日本大百科全書(ニッポニカ) 「スンダ」の意味・わかりやすい解説
スンダ
すんだ
Sunda
インドネシア、ジャワ島西部を本拠地とし、スンダ語を母語とするマレー系の民族。インドネシアではジャワ人に次ぐ約2700万(1990推計)の人口をもつ。西ジャワには4世紀ころにヒンドゥー的国家の存在を示す碑文が残され、その後16世紀には北海岸にバンドン王国が興って、オランダ東インド会社と争った。またバンテンを中心とする内陸部はジャワ人の王国とつながりがあり、伝説的なパジャジャラン王国の物語が伝承のなかに広く伝えられるが、王国実在の確証はない。

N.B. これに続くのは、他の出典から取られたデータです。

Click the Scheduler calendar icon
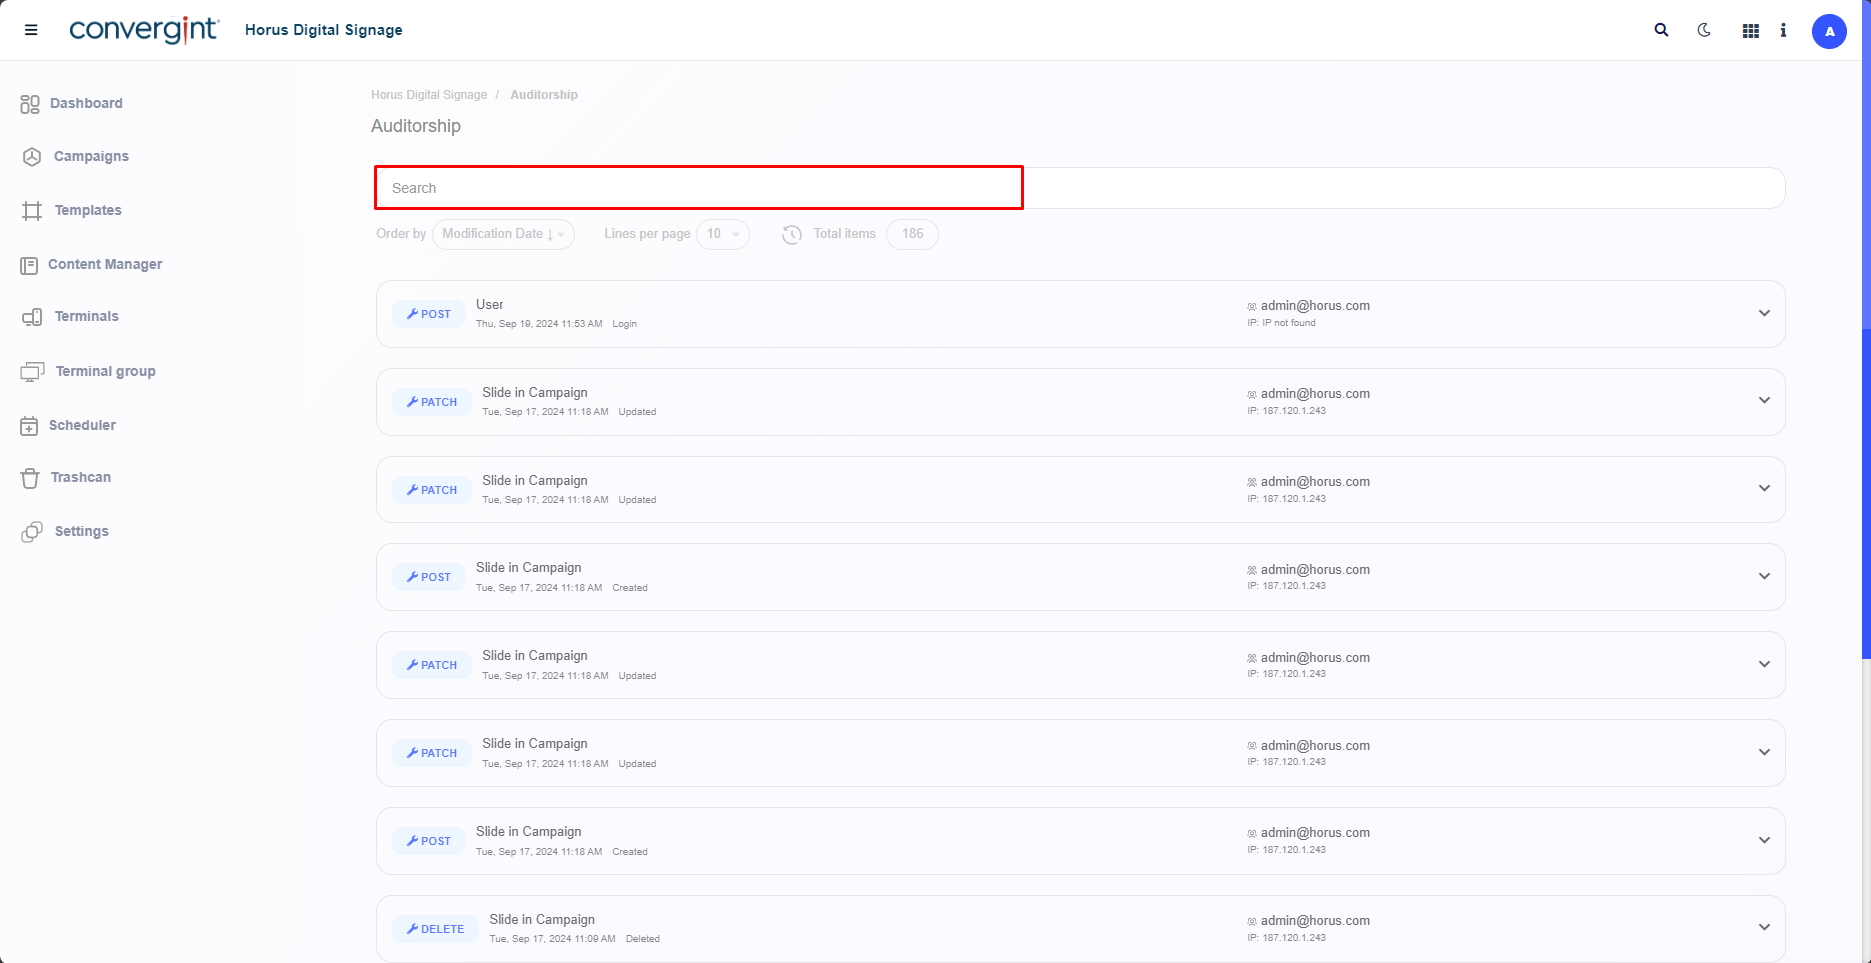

水田耕作を生業の中心とするが、18世紀からオランダ人の手でプランテーションが内陸部につくられ、いまでもそうした農園で茶やゴムなどが栽培されている。
文化はジャワ人のそれに類似しており、長くイスラム教の影響を受けた。現在は住民の多くがイスラム教徒であり、イスラムの教義が土着の信仰や慣習と融合して一体となっている。それはジャワ人の場合と同じように、通過儀礼やスラマタン(共餐(きょうさん)儀礼)、稲の神をめぐる稲作儀礼などにみられる。親族関係は双系的で、一般に結婚後は新居に移り、その核家族を中心に、夫方・妻方につながる親族のまとまりが、社会生活のうえで重要である。また木偶(でく)人形を使った人形劇ワヤン・ゴレックや、日本の胡弓(こきゅう)や琴に似た楽器を伴う独特の音階の民謡、「吉四六(きっちょむ)話」に似た民話クバヤンなどが親しまれている。またスンダ語で書かれた新しい文学も多く生み出されている。